Task to complete =>
Update the rows below by replacing each occurrence of "Screen dimensions" with "Display size" and leaving everything else unchanged.

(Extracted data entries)
_ _ _ _ _ _ _

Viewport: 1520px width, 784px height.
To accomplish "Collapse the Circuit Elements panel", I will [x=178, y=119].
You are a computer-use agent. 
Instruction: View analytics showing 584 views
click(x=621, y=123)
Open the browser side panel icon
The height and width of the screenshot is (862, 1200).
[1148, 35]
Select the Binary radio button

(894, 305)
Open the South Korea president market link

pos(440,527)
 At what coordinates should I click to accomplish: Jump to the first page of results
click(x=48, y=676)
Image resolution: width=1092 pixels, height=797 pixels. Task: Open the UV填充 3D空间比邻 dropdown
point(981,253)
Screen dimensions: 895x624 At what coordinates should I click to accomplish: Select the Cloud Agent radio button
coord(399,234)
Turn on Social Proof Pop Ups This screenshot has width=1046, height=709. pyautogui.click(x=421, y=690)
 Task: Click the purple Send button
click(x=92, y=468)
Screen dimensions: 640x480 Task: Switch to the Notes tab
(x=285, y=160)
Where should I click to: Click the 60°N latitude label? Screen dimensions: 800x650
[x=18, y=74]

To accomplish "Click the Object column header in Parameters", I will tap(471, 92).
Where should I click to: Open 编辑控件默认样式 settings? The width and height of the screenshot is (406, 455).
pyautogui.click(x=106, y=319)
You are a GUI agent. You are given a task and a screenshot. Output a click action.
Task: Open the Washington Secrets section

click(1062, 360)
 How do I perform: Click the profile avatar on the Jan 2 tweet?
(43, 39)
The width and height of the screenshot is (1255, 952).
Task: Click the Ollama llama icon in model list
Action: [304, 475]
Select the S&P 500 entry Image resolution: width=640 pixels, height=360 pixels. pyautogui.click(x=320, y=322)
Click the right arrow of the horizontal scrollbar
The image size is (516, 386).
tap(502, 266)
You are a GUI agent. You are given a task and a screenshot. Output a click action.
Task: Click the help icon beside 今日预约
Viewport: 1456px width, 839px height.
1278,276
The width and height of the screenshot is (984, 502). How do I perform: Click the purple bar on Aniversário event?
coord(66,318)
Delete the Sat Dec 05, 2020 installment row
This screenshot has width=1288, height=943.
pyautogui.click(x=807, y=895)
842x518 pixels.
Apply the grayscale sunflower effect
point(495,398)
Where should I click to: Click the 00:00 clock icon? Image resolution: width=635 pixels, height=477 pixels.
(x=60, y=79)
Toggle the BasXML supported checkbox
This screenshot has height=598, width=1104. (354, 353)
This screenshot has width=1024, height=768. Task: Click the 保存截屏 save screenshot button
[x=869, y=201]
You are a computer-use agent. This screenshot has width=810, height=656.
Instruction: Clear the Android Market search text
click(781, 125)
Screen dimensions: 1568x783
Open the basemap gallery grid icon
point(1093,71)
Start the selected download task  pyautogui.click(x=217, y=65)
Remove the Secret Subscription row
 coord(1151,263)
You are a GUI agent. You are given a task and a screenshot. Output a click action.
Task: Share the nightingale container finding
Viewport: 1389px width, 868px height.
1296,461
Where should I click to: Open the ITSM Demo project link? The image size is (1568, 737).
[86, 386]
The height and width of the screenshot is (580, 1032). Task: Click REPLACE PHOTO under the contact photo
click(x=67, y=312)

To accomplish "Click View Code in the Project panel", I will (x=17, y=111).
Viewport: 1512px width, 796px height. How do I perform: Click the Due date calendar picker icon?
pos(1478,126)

_ _ _ _ _ _ _

The result =>
Viewport: 1520px width, 784px height.
To accomplish "Collapse the Circuit Elements panel", I will [x=178, y=119].
You are a computer-use agent. 
Instruction: View analytics showing 584 views
click(x=621, y=123)
Open the browser side panel icon
The height and width of the screenshot is (862, 1200).
[1148, 35]
Select the Binary radio button

(894, 305)
Open the South Korea president market link

pos(440,527)
 At what coordinates should I click to accomplish: Jump to the first page of results
click(x=48, y=676)
Image resolution: width=1092 pixels, height=797 pixels. Task: Open the UV填充 3D空间比邻 dropdown
point(981,253)
Display size: 895x624 At what coordinates should I click to accomplish: Select the Cloud Agent radio button
coord(399,234)
Turn on Social Proof Pop Ups This screenshot has width=1046, height=709. pyautogui.click(x=421, y=690)
 Task: Click the purple Send button
click(x=92, y=468)
Display size: 640x480 Task: Switch to the Notes tab
(x=285, y=160)
Where should I click to: Click the 60°N latitude label? Display size: 800x650
[x=18, y=74]

To accomplish "Click the Object column header in Parameters", I will tap(471, 92).
Where should I click to: Open 编辑控件默认样式 settings? The width and height of the screenshot is (406, 455).
pyautogui.click(x=106, y=319)
You are a GUI agent. You are given a task and a screenshot. Output a click action.
Task: Open the Washington Secrets section

click(1062, 360)
 How do I perform: Click the profile avatar on the Jan 2 tweet?
(43, 39)
The width and height of the screenshot is (1255, 952).
Task: Click the Ollama llama icon in model list
Action: [304, 475]
Select the S&P 500 entry Image resolution: width=640 pixels, height=360 pixels. pyautogui.click(x=320, y=322)
Click the right arrow of the horizontal scrollbar
The image size is (516, 386).
tap(502, 266)
You are a GUI agent. You are given a task and a screenshot. Output a click action.
Task: Click the help icon beside 今日预约
Viewport: 1456px width, 839px height.
1278,276
The width and height of the screenshot is (984, 502). How do I perform: Click the purple bar on Aniversário event?
coord(66,318)
Delete the Sat Dec 05, 2020 installment row
This screenshot has width=1288, height=943.
pyautogui.click(x=807, y=895)
842x518 pixels.
Apply the grayscale sunflower effect
point(495,398)
Where should I click to: Click the 00:00 clock icon? Image resolution: width=635 pixels, height=477 pixels.
(x=60, y=79)
Toggle the BasXML supported checkbox
This screenshot has height=598, width=1104. (354, 353)
This screenshot has width=1024, height=768. Task: Click the 保存截屏 save screenshot button
[x=869, y=201]
You are a computer-use agent. This screenshot has width=810, height=656.
Instruction: Clear the Android Market search text
click(781, 125)
Display size: 1568x783
Open the basemap gallery grid icon
point(1093,71)
Start the selected download task  pyautogui.click(x=217, y=65)
Remove the Secret Subscription row
 coord(1151,263)
You are a GUI agent. You are given a task and a screenshot. Output a click action.
Task: Share the nightingale container finding
Viewport: 1389px width, 868px height.
1296,461
Where should I click to: Open the ITSM Demo project link? The image size is (1568, 737).
[86, 386]
The height and width of the screenshot is (580, 1032). Task: Click REPLACE PHOTO under the contact photo
click(x=67, y=312)

To accomplish "Click View Code in the Project panel", I will (x=17, y=111).
Viewport: 1512px width, 796px height. How do I perform: Click the Due date calendar picker icon?
pos(1478,126)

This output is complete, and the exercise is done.